Monday 6 February 2023

TROPHY BOYS: Theatre Review

 What: Trophy Boys
When: 2 - 12 February 2023
Where: Fortyfivedownstairs
Written by: Emmanuelle Mattana
Directed by: Marni Mount
Designed by: Ben Andrews
Performed by: Emmanuelle Mattana, Leigh Lule, Gaby Seow, and Fran Sweeney-Nash
Stage Managed by: Oliver Ross

 

Fran Sweeney-Nash, Gaby Seow, Emmanuelle Mattana, and Leigh Lule - photo by Ben Andrews

Wow. Mind Blown! Can't speak!... But this is a review so I must try and string a few words together for this most amazing, hilarious, powerful, painful, and revelationary show. It has to be Best in Fest for sure!

Trophy Boys is an original play written by Emmanuelle Mattana (who also plays Owen). Presented by The Maybe Pile and doing a return season at Fortyfivedownstairs as part of this year's Midsumma Festival, Trophy Boys is a black comedy performed in drag. It addresses the problems Melbourne (and probably the rest of the world) is dealing with regarding private school boys and their understanding of how to treat females. Will any of us ever forget that 'I wish that all the ladies...' song chanted on a bus by the St Kevins boys? Should we forget?

> SUPPLIED DATA
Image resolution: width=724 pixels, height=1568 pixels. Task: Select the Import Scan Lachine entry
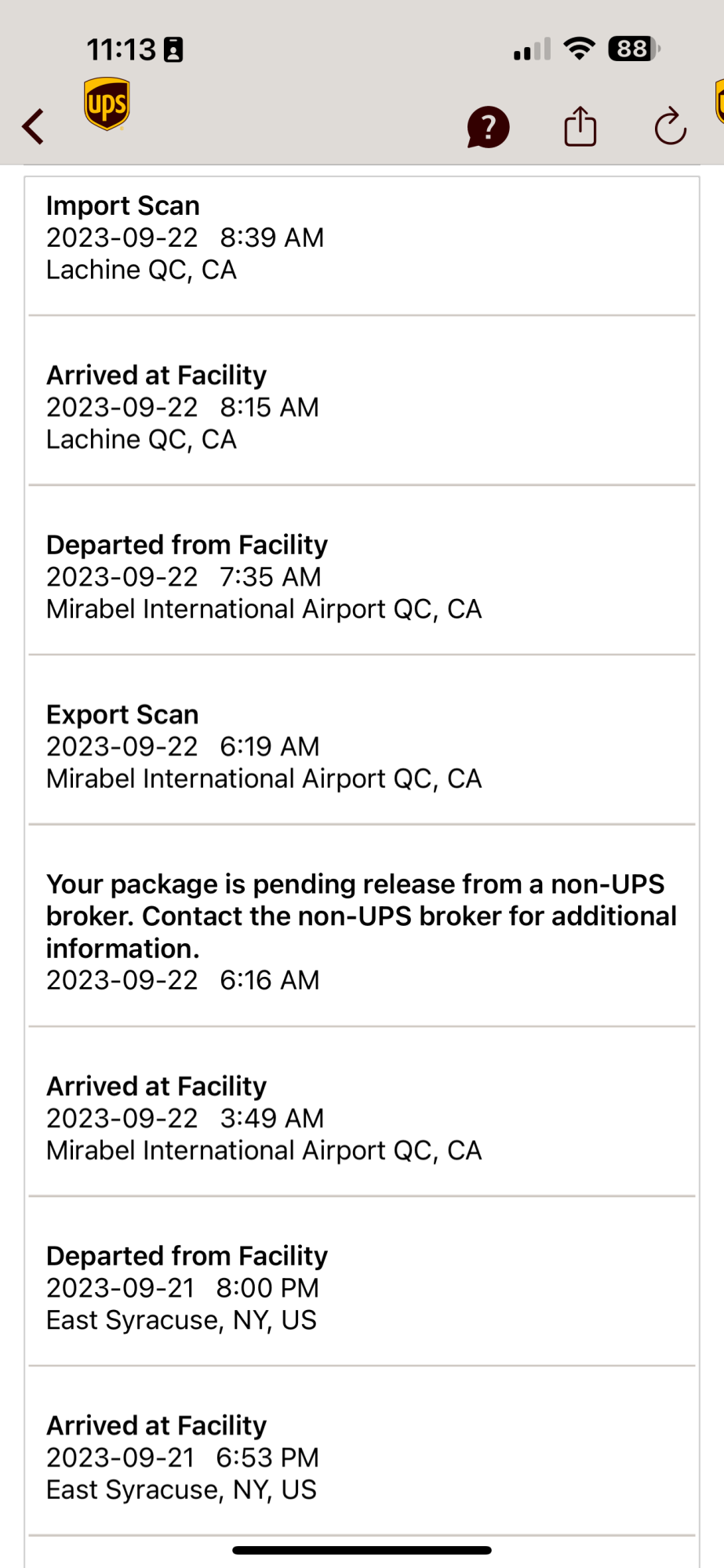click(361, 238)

==

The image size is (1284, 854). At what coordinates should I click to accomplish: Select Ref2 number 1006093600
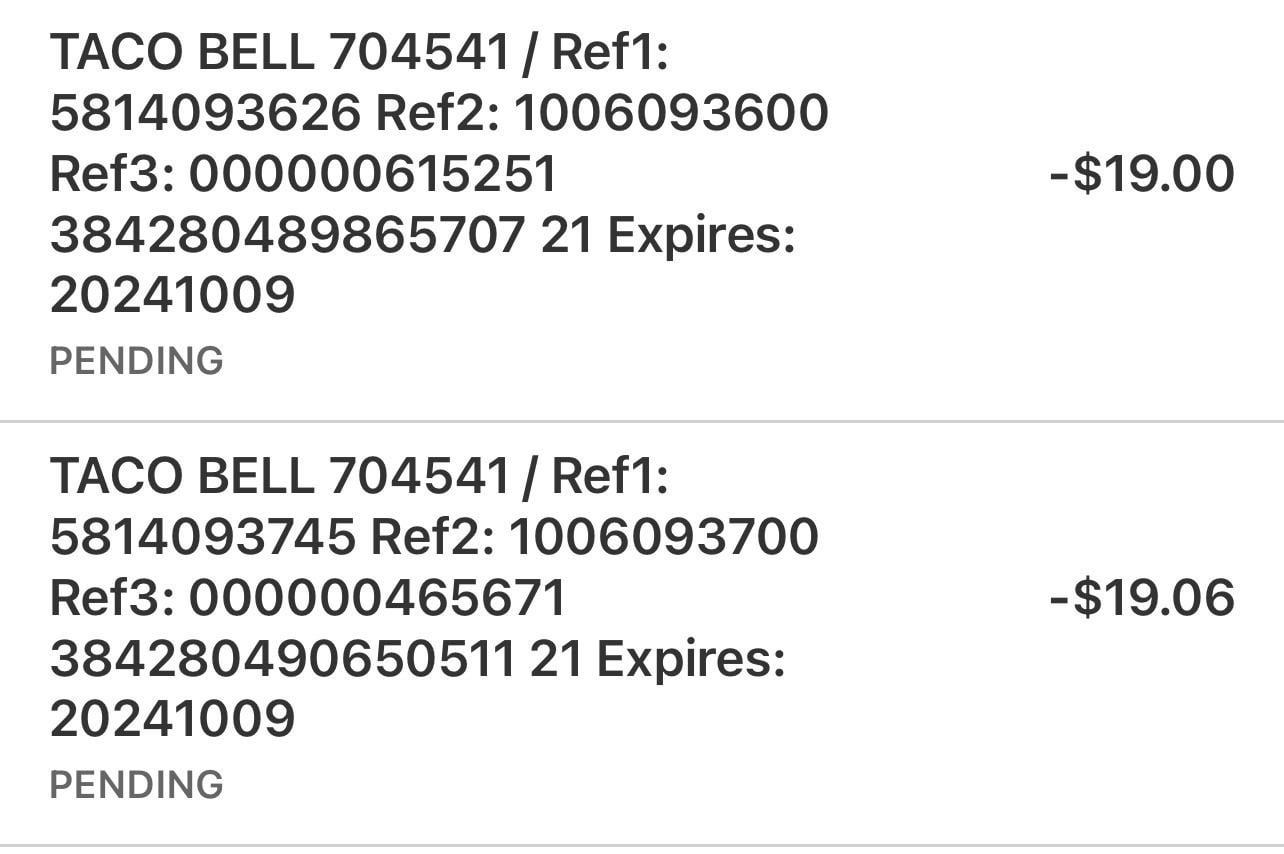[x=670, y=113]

--

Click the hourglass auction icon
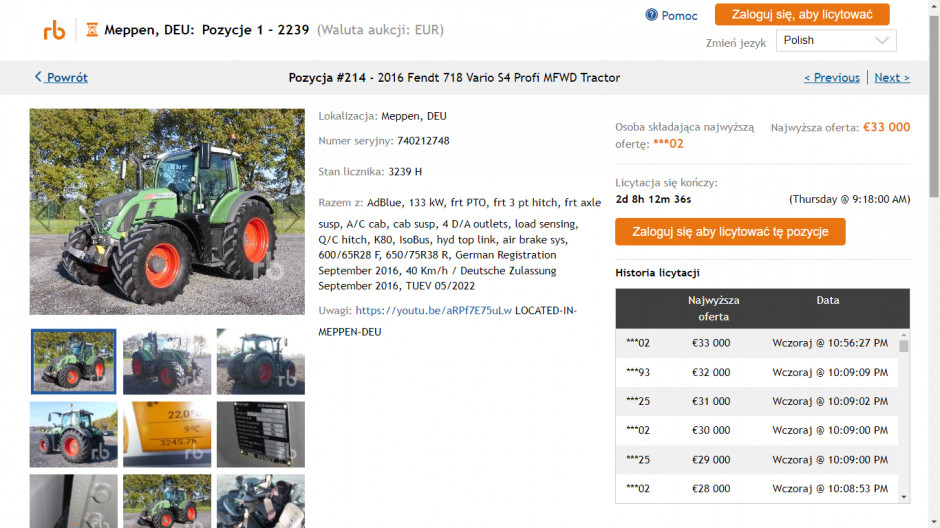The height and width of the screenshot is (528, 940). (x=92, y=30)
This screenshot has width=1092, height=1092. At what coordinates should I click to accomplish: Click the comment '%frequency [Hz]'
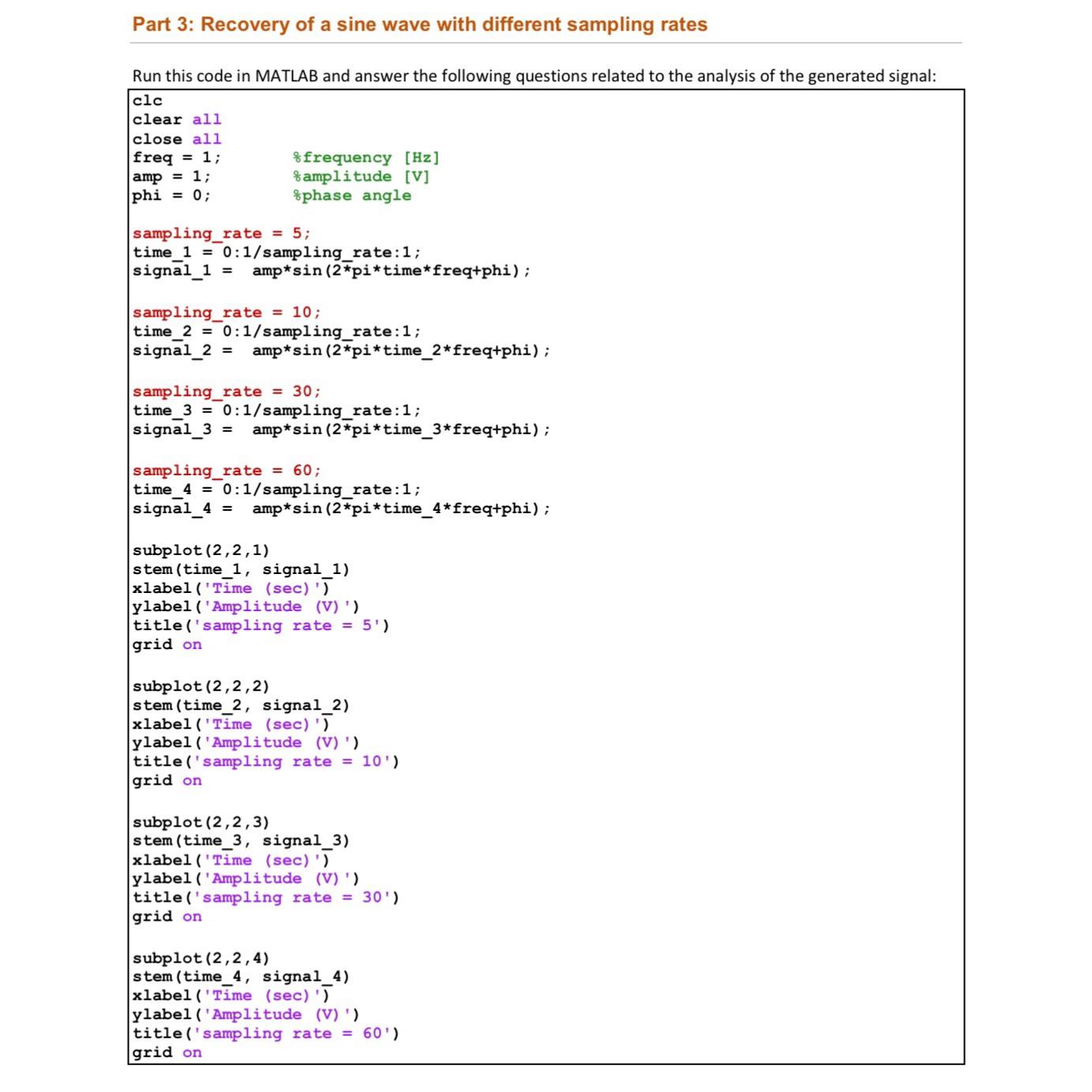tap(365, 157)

> WRITTEN REQUEST A
Transcribe the Trophy Boys review from "Wow. Mind Blown!" up to and including "Fest for sure!".
> WRITTEN REQUEST B
Shift every coordinate in the answers by 144 and write out the entries again, requests included, from the line with "The image size" up to and including the line with "[x=670, y=113]", and give only those lines. Leave the pictures out.
The review and the entries are unrelated material.

> TASK OUTPUT A
Wow. Mind Blown! Can't speak!... But this is a review so I must try and string a few words together for this most amazing, hilarious, powerful, painful, and revelationary show. It has to be Best in Fest for sure!

> TASK OUTPUT B
The image size is (1284, 854). At what coordinates should I click to accomplish: Select Ref2 number 1006093600
[x=814, y=257]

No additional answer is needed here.